You have fallen victim to the two main obstacles to getting diagnosed and treated effectively for hypothyroidism. First is the "Immaculate TSH Belief" by which some doctors only want to use TSH to diagnose and medicate a hypo patient. this absolutely does not work, because TSH is a pituitary hormone that is affected by so many variables that at best it is an indicator, to be considered along with more important indicators such as symptoms, and also levels of the biologically active thyroid hormones, Free T3 and Free T4. Of these, Free T3 is the most important because it largely regulates metabolism and many other body functions. Scientific studies have also shown that Free T3 correlated best with hypo symptoms, while Free T4 and TSH did not correlate.
It is good that you have at least been tested for FT3 an FT4. Unfortunately the next obstacle you faced was the use of "Reference Range Endocrinology", by which most doctors will tell you that a thyroid test result that falls anywhere within the reference range is adequate for you. This is also wrong. The ranges are far too broad. Many members, myself included, report that symptom relief for them required that Free T3 was adjusted into the upper third of its range and Free T4 adjusted to around the middle of its range. Your FT4 is fine as is. Your hypo symptoms are due to your Free T3 being too low in the range.
From your FT4 and FT3 levels, it is clear that you are not adequately converting the T4 med to enough T3. In order to raise your FT3 level, you need a change in meds to add in a source of T3. You could substitute a T4/ T3 combo med like Armour Thyroid or Nature-Throid, or you could try adding a small amount of Cytomel to your Levo dosage.

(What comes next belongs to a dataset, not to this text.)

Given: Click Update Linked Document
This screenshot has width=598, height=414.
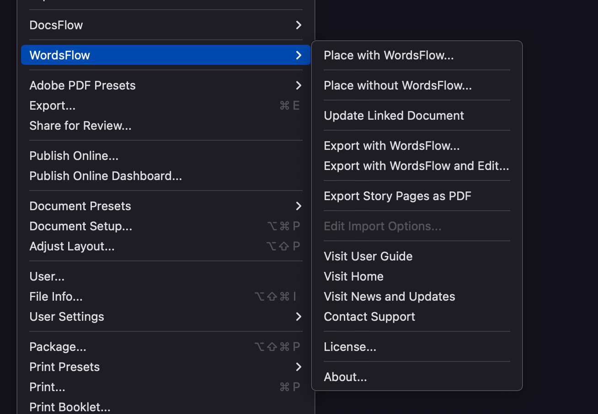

You should also be aware that since you appear to have Hashimoto's Thyroiditis, your meds will need to be occasionally adjusted upward to offset the loss of natural thyroid hormone production, as the Hashi's antibodies gradually destroy your thyroid glands.
A good thyroid doctor will treat a hypo patient clinically, by testing and adjusting Free T3 and Free T4 as necessary to relieve symptoms, without being constrained by resultant TSH levels. Symptom relief should be all important to you, not just test results. You can get some good insight into clinical treatment from this letter written by a good thyroid doctor for patients that he sometimes consults with from a distance. The letter is sent to the PCP of the patient to help guide treatment.
http://hormonerestoration.com/files/ThyroidPMD.pdf
Hi
Starting on a gluten-free diet may help some persons in reducing their anti-TPO levels.